Brimer:为语言建模搜索高效变换器 (Primer: Searching for Efficient Transformers for Language Modeling)

Large Transformer models have been central to recent advances in natural language processing. The training and inference costs of these models, however, have grown rapidly and become prohibitively expensive. Here we aim to reduce the costs of Transformers by searching for a more efficient variant. Compared to previous approaches, our search is performed at a lower level, over the primitives that define a Transformer TensorFlow program. We identify an architecture, named Primer, that has a smaller training cost than the original Transformer and other variants for auto-regressive language modeling. Primer's improvements can be mostly attributed to two simple modifications: squaring ReLU activations and adding a depthwise convolution layer after each Q, K, and V projection in self-attention. Experiments show Primer's gains over Transformer increase as compute scale grows and follow a power law with respect to quality at optimal model sizes. We also verify empirically that Primer can be dropped into different codebases to significantly speed up training without additional tuning. For example, at a 500M parameter size, Primer improves the original T5 architecture on C4 auto-regressive language modeling, reducing the training cost by 4X. Furthermore, the reduced training cost means Primer needs much less compute to reach a target one-shot performance. For instance, in a 1.9B parameter configuration similar to GPT-3 XL, Primer uses 1/3 of the training compute to achieve the same one-shot performance as Transformer. We open source our models and several comparisons in T5 to help with reproducibility.

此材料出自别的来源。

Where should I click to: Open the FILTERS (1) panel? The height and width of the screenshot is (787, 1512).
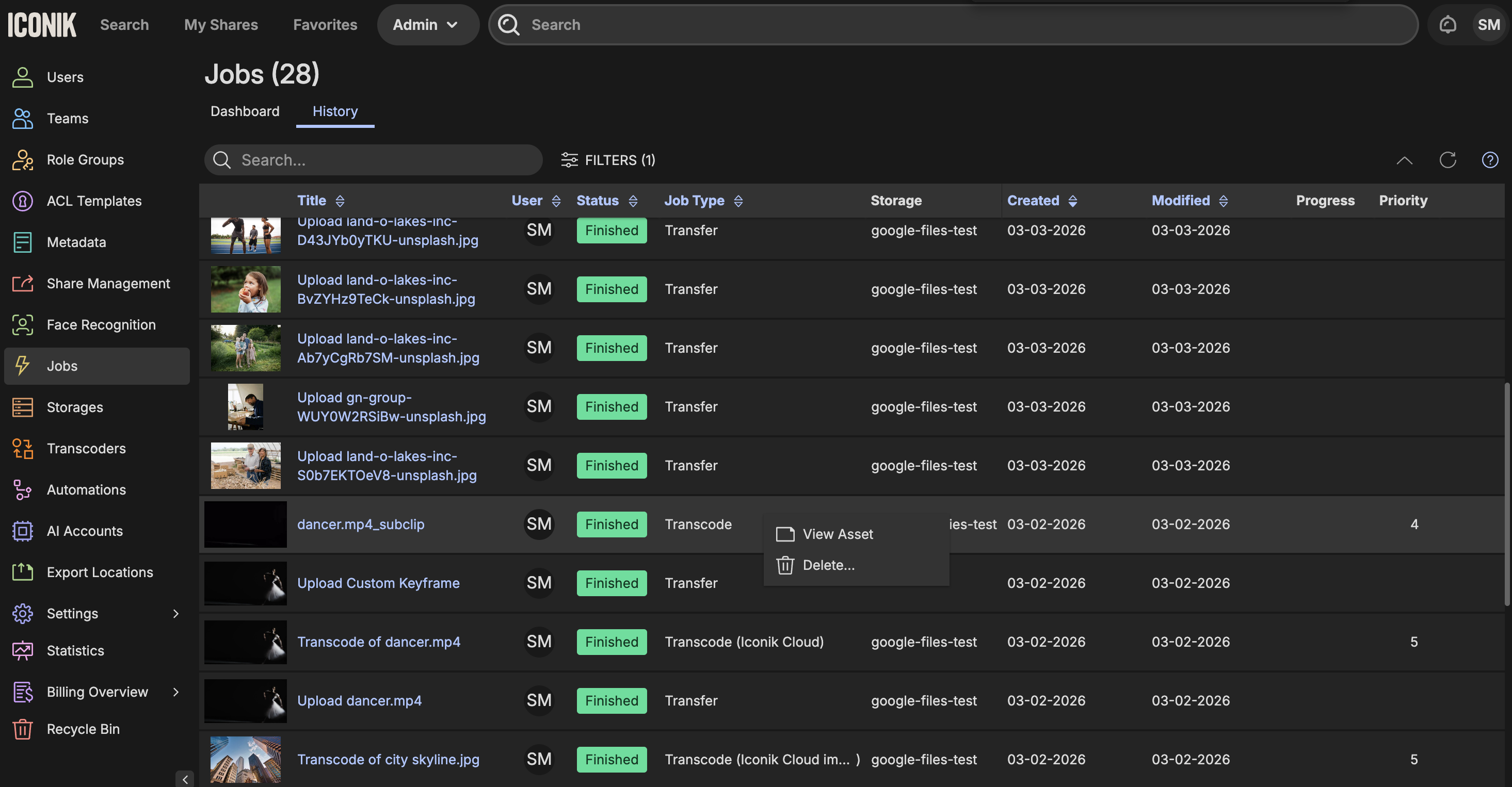[608, 160]
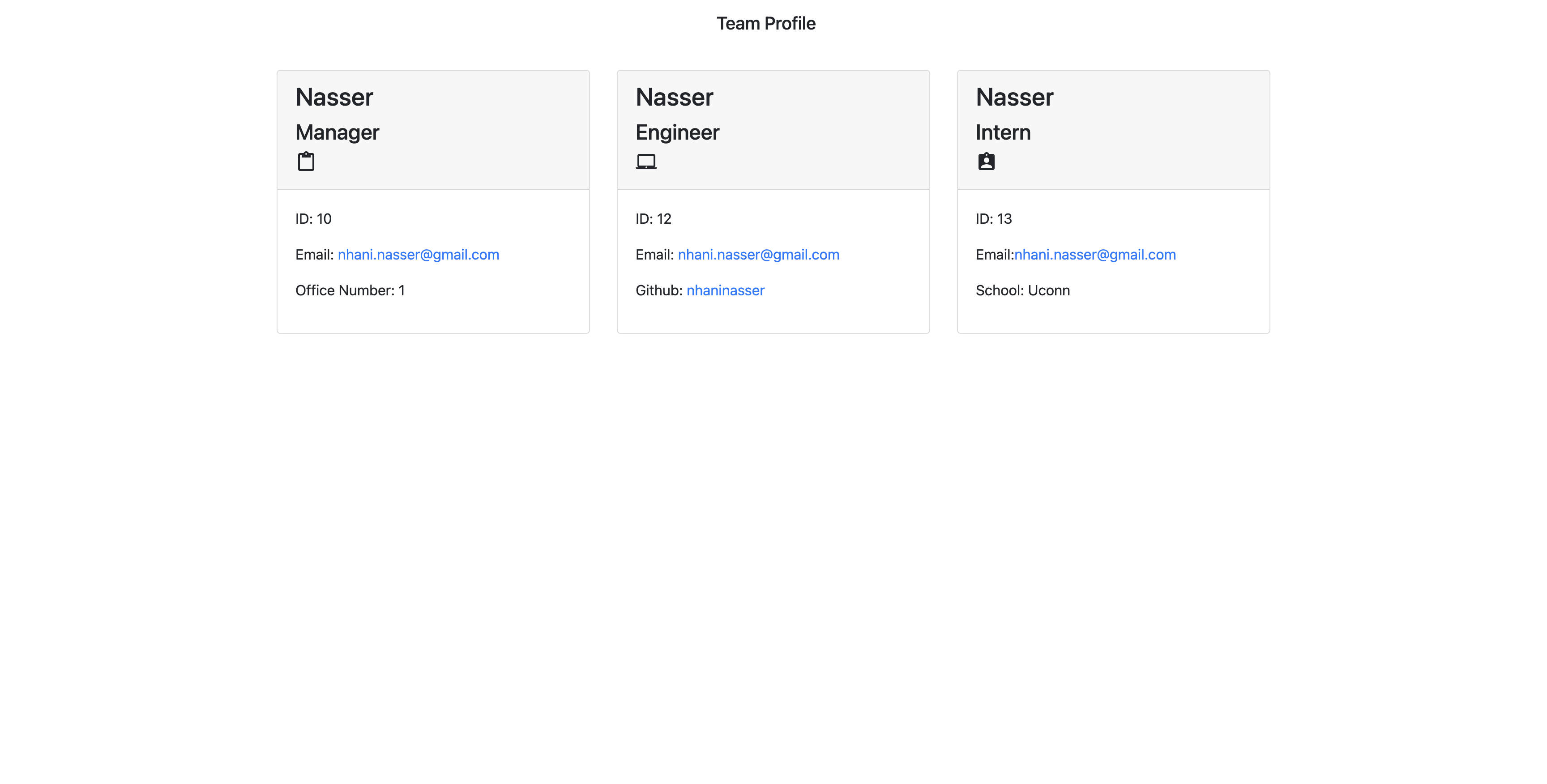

翻译：大型变换模型是最近自然语言处理进展的核心。然而, 这些模型的培训和推论成本迅速增长, 并且变得极其昂贵。在这里, 我们的目标是通过寻找一个效率更高的变异物来降低变异器的成本。与以前的方法相比, 我们的搜索是在较低的层次上进行, 与那些定义变异器 TensorFlow 程序的原始模型相比, 我们确定了一个名为 Primer 的建筑, 其培训成本比原始变异器和自动递减语言模型的其他变异器要低一些。初始器的改进主要归功于两个简单的修改: 匹配 ReLU 启动, 在每个Q、 K 和 V 后增加一个深度变异层。实验显示, 随着变异器增长, 在最优的模型大小上, 在质量上, 我们发现一个叫Primer 的架构, 可以降为不同的代码库, 大大加快培训速度, 而不做更多的调试调。例如, 在500Mir 改进 ReL 3 启动并增加一个深度的变异的变换层。, 将原 T5L 的变变变变变变换模型化为在 C4 格式上, 我们的变换的变换的变换的变换的变式的变换的变换版的变换版的变换版的变换版, 以降低化为 Cx 的变式的变式的变式的变式的变式的变式的变式的变法。